By P.C. Broderick|P. Blewitt
Pearson Allyn Bacon Prentice Hall

We can describe four basic parenting styles, or constellations of parenting characteristics, by combining and crossing the positive and negative poles of parental responsiveness and demandingness (Maccoby & Martin, 1983). As you will see, these styles are often predictive of child characteristics (e.g., Baumrind, 1989, 1993).

The Authoritative Style

Parents with an authoritative style are both highly responsive and highly demanding. So, they create a positive emotional climate for their children, promoting autonomy and supporting assertiveness and individuality. At the same time these parents accept responsibility for socializing their children by expecting mature behavior and setting and enforcing clear standards. Other qualities also tend to be part of this constellation: These parents are often openly affectionate; they encourage two-way communication with their children (that is, they genuinely listen and pay attention as well as talking themselves). Their communications about expectations and standards are usually clear and come with explanations that go beyond “You do it because I said so” to statements that help children make sense of their parents’ demands.

The Authoritarian Style

Authoritarian parents are low on responsiveness, but highly demanding. Thus they do not create a positive emotional climate nor encourage children’s individualistic strivings or assertiveness, but they do tend to exercise considerable control, making maturity demands and requiring conformity to rules. In addition, other qualities tend to be characteristic of authoritarian parents. First, authoritarian parents usually communicate less effectively with their children than authoritative parents; their communications are more one-sided (“I say what will happen; you listen”); they express less affection; and their control tends to be more restrictive, meaning that they tend to restrict their children’s emotional expressiveness and other self-assertive behaviors. They also are more likely to exercise control by using power assertion (see the section on parenting practices below) and are less likely to provide explanations that go beyond “Because I said so.”

> Requests:
**A.** According to the excerpt on parenting styles, how do authoritarian parents rate on responsiveness and on demandingness?
**B.** Rewrite the excerpt on parenting styles starting at "By P.C. Broderick|P." and ending at "Baumrind, 1989, 1993).", with "demandingness" changed to "strictness".
The records come from a source unrelated to the excerpt on parenting styles.

> Data extract:
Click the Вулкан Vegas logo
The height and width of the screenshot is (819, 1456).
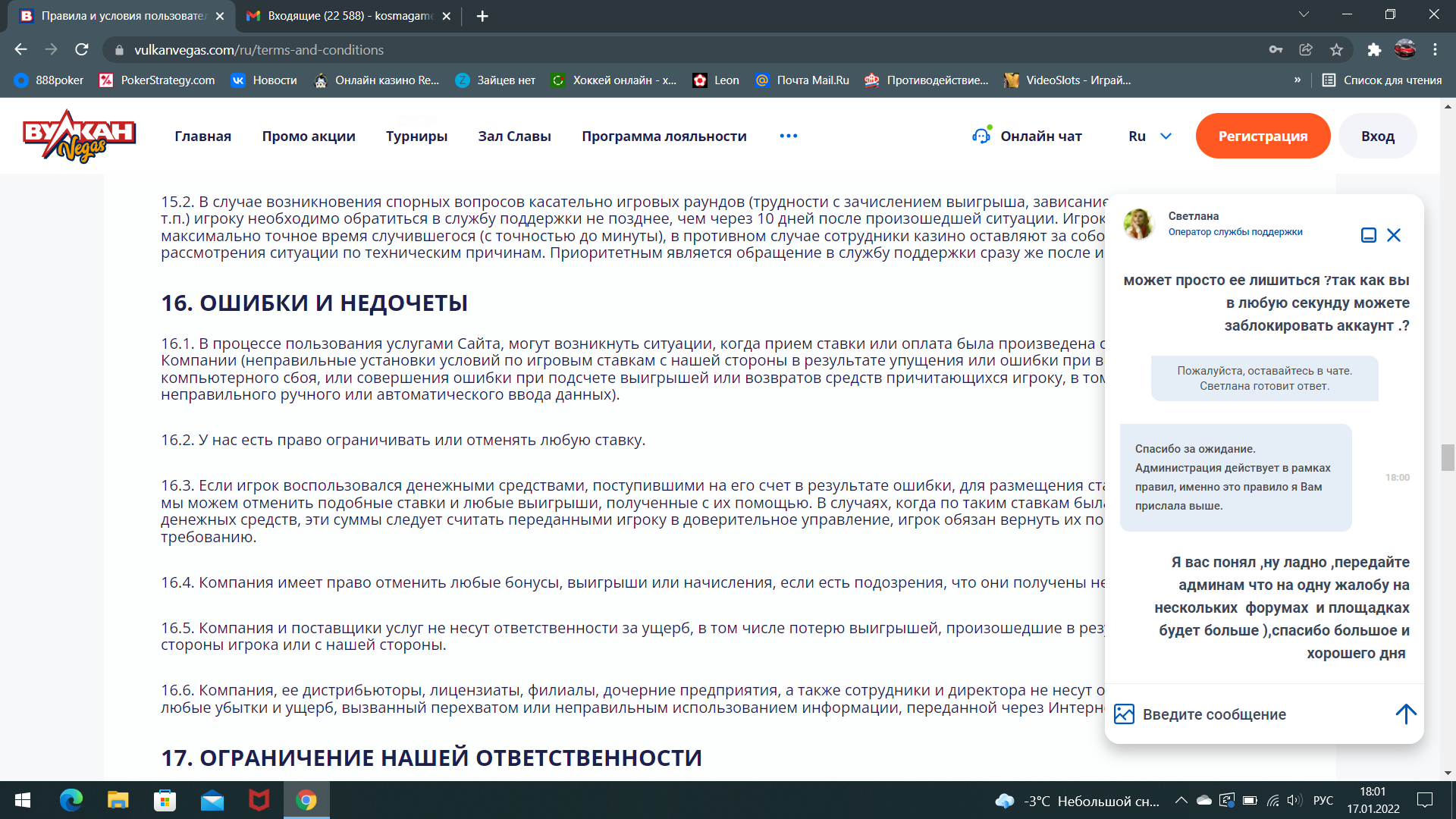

* * *

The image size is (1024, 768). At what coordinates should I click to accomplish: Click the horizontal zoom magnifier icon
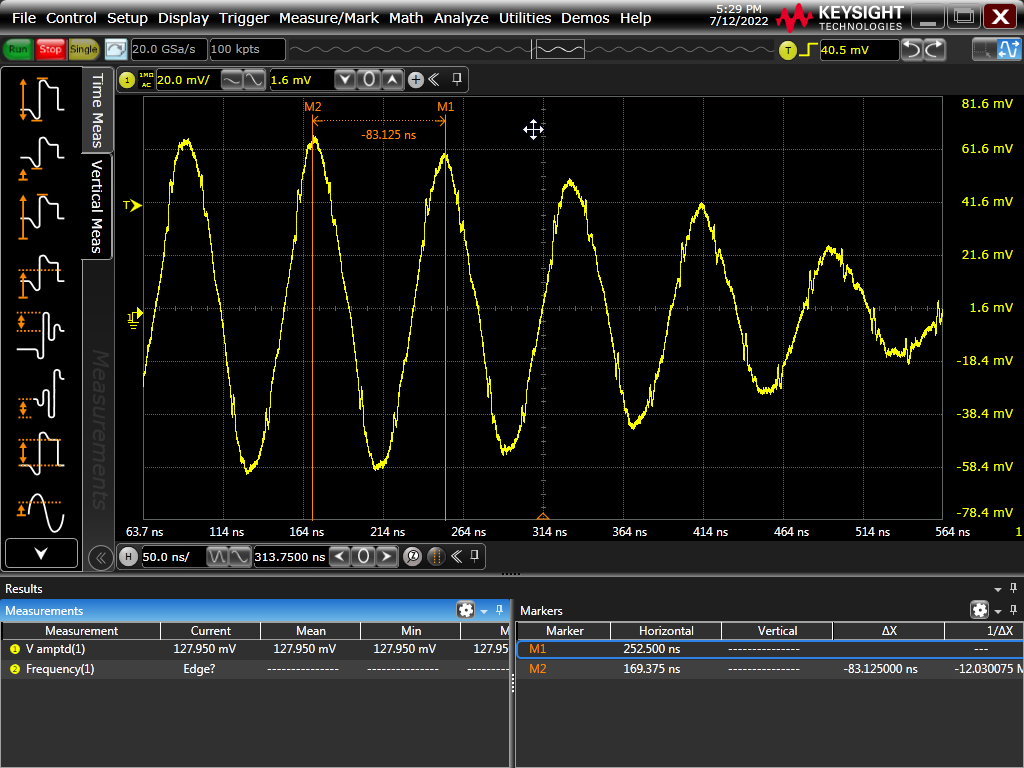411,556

> Full solutions:
**A.** They are low on responsiveness but highly demanding.

**B.**
By P.C. Broderick|P. Blewitt
Pearson Allyn Bacon Prentice Hall

We can describe four basic parenting styles, or constellations of parenting characteristics, by combining and crossing the positive and negative poles of parental responsiveness and strictness (Maccoby & Martin, 1983). As you will see, these styles are often predictive of child characteristics (e.g., Baumrind, 1989, 1993).